Coco Chanel wasn’t just the great catalyst for change in women’s fashion in the 20th century, she was also its most subversive figure. Mischievous and always out to shock, she simplified female dress by ignoring what women thought they wanted and giving them what she knew they should have: a new dress code based, of all things, on the way men dressed. It was a sensational move, considered revolutionary when she made it in the 1920s.
Chanel knew better than any woman how to use men she had affairs only with those who were rich and powerful enough to further her ambitions. Just as she knew which ones to pick, she knew what to take from their wardrobes in order to create clothes for the modern, independent, radical woman. The classic 1950s two-tone Chanel shoe simple, elegant and refined derived from the male co-respondent shoe, the footwear of the rake and the bounder (exactly the sort of louche Flash Harry who ended up as a co-respondent in society divorces).
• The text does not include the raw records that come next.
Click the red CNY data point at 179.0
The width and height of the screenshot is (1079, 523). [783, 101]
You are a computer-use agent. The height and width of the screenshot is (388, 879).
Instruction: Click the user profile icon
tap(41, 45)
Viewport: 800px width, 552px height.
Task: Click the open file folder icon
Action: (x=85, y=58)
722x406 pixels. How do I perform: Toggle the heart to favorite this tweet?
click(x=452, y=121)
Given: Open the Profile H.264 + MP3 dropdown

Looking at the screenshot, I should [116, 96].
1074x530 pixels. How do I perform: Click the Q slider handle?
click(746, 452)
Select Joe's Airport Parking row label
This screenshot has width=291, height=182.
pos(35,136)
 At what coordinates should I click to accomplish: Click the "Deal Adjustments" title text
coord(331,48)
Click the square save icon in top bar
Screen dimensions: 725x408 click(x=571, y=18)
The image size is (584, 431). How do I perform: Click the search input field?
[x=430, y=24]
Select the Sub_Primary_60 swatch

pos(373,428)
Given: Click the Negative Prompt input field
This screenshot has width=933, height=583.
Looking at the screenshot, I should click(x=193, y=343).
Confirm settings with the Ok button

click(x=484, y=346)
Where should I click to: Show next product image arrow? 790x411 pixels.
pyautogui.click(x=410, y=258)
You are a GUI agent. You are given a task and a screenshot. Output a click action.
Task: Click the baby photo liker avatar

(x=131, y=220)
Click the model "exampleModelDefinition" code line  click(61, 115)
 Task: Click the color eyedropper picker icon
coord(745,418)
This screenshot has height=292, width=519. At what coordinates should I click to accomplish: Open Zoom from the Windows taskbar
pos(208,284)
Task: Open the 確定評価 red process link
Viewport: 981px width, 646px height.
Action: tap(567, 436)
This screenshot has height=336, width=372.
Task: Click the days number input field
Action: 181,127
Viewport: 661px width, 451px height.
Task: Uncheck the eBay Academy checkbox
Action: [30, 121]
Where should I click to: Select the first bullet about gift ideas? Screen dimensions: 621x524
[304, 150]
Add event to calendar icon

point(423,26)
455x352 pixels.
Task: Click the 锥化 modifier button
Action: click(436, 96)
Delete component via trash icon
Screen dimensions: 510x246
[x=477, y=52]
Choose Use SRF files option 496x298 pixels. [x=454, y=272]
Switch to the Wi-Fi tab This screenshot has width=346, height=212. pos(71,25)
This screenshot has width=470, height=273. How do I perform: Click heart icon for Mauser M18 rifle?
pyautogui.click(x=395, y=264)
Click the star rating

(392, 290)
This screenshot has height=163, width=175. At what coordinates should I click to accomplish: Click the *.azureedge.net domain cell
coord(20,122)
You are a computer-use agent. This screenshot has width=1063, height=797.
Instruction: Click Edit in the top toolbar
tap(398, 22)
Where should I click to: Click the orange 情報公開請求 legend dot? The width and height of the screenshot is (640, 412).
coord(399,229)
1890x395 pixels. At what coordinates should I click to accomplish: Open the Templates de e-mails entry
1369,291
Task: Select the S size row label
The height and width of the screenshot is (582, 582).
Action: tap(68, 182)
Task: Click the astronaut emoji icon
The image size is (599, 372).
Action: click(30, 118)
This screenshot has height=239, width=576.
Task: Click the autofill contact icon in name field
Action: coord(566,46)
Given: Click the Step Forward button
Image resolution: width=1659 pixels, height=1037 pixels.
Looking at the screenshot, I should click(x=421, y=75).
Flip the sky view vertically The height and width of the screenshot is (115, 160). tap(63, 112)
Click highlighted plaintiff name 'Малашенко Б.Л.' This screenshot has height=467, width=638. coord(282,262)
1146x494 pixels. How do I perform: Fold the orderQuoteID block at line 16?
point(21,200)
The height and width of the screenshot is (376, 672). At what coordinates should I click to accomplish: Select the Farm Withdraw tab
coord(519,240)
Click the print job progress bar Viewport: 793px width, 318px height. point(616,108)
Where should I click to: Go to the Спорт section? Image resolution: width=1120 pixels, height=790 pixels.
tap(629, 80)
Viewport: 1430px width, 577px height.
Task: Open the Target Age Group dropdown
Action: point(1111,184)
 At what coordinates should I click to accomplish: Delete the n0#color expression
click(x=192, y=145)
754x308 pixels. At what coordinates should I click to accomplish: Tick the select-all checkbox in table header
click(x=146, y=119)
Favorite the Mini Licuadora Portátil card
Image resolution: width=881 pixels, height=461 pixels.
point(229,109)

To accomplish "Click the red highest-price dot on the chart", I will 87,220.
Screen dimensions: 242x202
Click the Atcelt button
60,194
That is why she chose it. Chanel always wanted women to be as boldly predatory and sexually carefree as men, and the two-tone shoe was her way of not just telling them, but giving them the confidence to go out and get what they wanted. Both racy and stylish, it was a triumph of modern design semantics. By rights, it should be featured in every design museum in the world as an example of a perfect shoe that has not only lasted for decades this year sees its 50th anniversary but become a timeless classic.